**Provided information**
= Beginning of Section =

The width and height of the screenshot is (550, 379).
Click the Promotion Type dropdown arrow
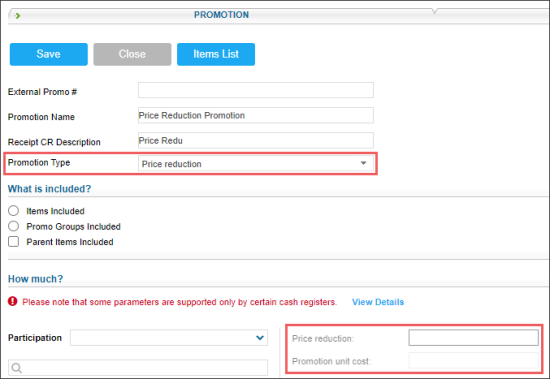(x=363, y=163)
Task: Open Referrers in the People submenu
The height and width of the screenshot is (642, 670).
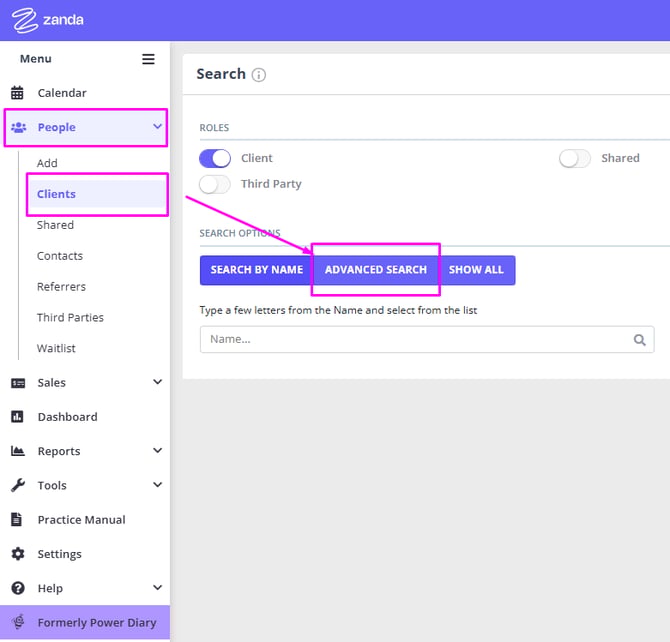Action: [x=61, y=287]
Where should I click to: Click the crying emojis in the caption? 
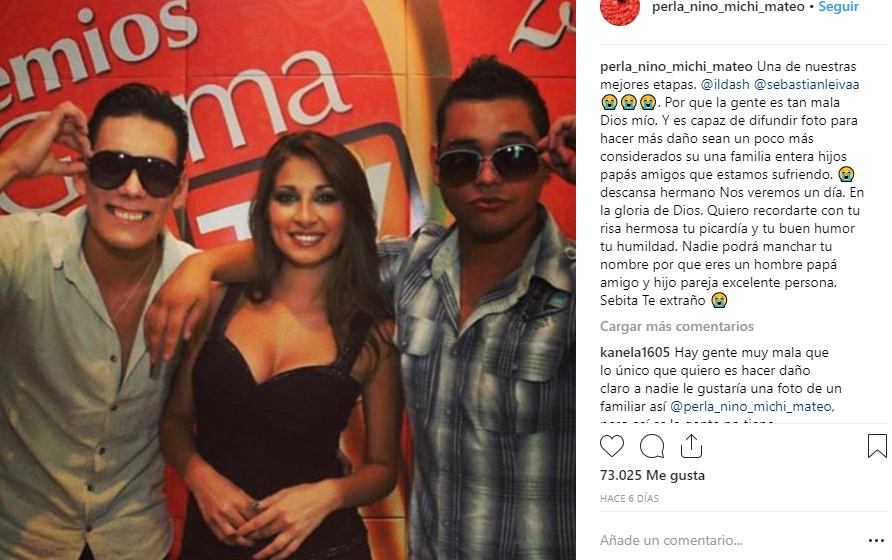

= End of Section =
= Beginning of Section =

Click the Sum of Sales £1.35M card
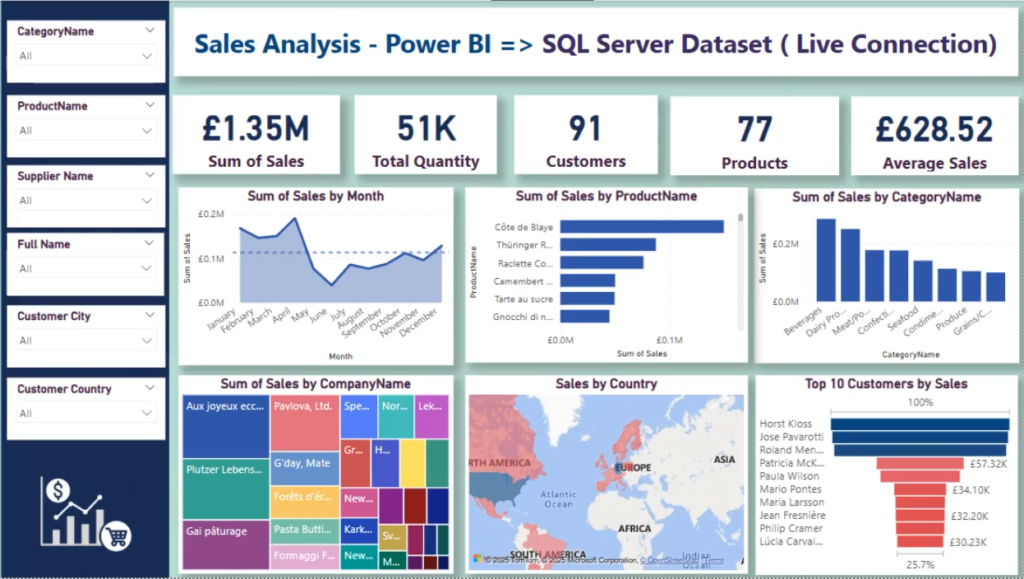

= End of Section =

**How to complete this task**
Copy word for word the lines above, starting at the line containing "The width and" and ending at the line containing "Where should I", inclusive, with no pictures.

**Answer to this problem**
The width and height of the screenshot is (550, 379).
Click the Promotion Type dropdown arrow
(x=363, y=163)
Task: Open Referrers in the People submenu
The height and width of the screenshot is (642, 670).
Action: [x=61, y=287]
Where should I click to: Click the crying emojis in the caption? 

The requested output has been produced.